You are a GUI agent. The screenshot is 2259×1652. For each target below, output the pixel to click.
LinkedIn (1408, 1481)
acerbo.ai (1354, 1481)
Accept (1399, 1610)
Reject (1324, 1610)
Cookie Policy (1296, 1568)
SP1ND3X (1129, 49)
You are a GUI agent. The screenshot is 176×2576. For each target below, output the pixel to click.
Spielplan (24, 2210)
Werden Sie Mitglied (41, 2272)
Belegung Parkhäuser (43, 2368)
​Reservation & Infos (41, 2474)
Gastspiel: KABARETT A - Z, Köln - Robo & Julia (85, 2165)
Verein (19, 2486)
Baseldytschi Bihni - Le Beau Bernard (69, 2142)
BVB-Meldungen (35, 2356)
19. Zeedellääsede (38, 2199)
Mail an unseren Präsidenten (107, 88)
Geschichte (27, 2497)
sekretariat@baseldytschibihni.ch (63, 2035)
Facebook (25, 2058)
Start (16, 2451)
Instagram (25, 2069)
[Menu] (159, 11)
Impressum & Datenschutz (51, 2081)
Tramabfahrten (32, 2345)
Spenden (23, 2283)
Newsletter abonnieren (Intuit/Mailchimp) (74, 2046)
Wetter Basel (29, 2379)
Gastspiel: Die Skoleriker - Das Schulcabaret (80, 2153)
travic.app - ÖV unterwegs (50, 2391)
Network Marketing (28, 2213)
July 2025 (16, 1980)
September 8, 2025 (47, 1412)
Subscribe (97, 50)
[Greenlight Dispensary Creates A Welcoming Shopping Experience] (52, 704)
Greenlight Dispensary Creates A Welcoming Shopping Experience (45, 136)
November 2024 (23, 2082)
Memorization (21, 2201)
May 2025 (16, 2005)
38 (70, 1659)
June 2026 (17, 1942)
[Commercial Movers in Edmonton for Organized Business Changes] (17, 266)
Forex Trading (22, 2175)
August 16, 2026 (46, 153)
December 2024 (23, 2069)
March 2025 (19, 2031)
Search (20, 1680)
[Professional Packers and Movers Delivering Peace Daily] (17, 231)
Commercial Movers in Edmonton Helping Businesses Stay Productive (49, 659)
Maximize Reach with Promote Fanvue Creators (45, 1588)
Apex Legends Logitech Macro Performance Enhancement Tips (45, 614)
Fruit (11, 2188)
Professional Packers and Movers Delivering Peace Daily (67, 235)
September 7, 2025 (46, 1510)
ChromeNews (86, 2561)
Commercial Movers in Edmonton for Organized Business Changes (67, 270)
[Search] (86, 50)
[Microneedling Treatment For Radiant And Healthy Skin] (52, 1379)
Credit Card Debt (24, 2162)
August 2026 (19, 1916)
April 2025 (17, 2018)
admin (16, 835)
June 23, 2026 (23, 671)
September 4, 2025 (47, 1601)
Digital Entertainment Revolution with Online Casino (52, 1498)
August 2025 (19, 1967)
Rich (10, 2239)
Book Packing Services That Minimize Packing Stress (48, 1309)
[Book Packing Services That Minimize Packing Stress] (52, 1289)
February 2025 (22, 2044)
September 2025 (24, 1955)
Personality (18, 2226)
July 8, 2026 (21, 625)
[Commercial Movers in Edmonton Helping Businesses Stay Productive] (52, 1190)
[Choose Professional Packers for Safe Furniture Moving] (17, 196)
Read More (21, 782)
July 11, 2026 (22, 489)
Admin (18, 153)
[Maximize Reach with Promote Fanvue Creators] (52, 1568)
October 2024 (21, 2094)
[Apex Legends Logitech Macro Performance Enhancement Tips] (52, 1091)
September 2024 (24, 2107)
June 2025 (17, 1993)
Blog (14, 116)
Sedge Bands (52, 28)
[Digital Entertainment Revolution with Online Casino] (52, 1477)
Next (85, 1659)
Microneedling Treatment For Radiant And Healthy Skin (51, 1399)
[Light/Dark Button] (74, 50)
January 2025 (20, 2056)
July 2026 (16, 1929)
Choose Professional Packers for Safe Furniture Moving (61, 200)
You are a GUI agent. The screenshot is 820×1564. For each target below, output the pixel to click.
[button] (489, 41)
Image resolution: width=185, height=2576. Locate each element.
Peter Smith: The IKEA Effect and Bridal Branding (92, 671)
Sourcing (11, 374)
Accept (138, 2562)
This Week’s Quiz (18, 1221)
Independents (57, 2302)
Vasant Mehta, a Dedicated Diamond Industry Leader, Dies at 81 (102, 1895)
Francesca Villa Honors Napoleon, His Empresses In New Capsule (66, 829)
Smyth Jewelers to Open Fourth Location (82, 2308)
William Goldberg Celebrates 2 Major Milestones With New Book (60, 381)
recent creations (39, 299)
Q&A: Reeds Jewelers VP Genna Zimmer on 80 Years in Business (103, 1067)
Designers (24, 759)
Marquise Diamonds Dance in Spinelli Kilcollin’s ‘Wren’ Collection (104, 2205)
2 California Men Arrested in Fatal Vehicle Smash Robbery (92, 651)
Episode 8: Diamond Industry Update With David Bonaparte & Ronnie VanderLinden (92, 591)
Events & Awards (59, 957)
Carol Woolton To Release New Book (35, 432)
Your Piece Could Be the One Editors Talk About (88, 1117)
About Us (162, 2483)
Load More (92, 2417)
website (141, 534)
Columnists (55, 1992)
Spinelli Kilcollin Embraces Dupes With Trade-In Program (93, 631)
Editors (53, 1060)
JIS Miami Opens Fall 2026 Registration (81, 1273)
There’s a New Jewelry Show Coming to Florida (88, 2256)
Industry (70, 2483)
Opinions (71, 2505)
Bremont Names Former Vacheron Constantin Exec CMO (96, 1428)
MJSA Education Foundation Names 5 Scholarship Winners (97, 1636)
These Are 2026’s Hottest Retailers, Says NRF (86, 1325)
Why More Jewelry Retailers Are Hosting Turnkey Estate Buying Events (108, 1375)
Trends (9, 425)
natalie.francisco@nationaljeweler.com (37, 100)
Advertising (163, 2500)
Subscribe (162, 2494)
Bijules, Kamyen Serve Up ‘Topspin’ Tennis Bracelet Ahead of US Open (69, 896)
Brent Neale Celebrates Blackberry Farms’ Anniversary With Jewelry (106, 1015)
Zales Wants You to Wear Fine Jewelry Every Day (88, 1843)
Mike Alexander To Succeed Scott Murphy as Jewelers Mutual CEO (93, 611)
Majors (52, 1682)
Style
──────────
== ABOUT THIS EXERCISE ==
Every line above from the line with "Read More (21, 782)" to the line with "Carol Woolton To Release New Book (35, 432)" is wanted, ends included; write them out exactly and add no other line.

== SOLUTION TO THIS TASK ==
Read More (21, 782)
July 11, 2026 (22, 489)
Admin (18, 153)
[Maximize Reach with Promote Fanvue Creators] (52, 1568)
October 2024 (21, 2094)
[Apex Legends Logitech Macro Performance Enhancement Tips] (52, 1091)
September 2024 (24, 2107)
June 2025 (17, 1993)
Blog (14, 116)
Sedge Bands (52, 28)
[Digital Entertainment Revolution with Online Casino] (52, 1477)
Next (85, 1659)
Microneedling Treatment For Radiant And Healthy Skin (51, 1399)
[Light/Dark Button] (74, 50)
January 2025 (20, 2056)
July 2026 (16, 1929)
Choose Professional Packers for Safe Furniture Moving (61, 200)
You are a GUI agent. The screenshot is 820×1564. For each target below, output the pixel to click.
[button] (489, 41)
Image resolution: width=185, height=2576. Locate each element.
Peter Smith: The IKEA Effect and Bridal Branding (92, 671)
Sourcing (11, 374)
Accept (138, 2562)
This Week’s Quiz (18, 1221)
Independents (57, 2302)
Vasant Mehta, a Dedicated Diamond Industry Leader, Dies at 81 (102, 1895)
Francesca Villa Honors Napoleon, His Empresses In New Capsule (66, 829)
Smyth Jewelers to Open Fourth Location (82, 2308)
William Goldberg Celebrates 2 Major Milestones With New Book (60, 381)
recent creations (39, 299)
Q&A: Reeds Jewelers VP Genna Zimmer on 80 Years in Business (103, 1067)
Designers (24, 759)
Marquise Diamonds Dance in Spinelli Kilcollin’s ‘Wren’ Collection (104, 2205)
2 California Men Arrested in Fatal Vehicle Smash Robbery (92, 651)
Episode 8: Diamond Industry Update With David Bonaparte & Ronnie VanderLinden (92, 591)
Events & Awards (59, 957)
Carol Woolton To Release New Book (35, 432)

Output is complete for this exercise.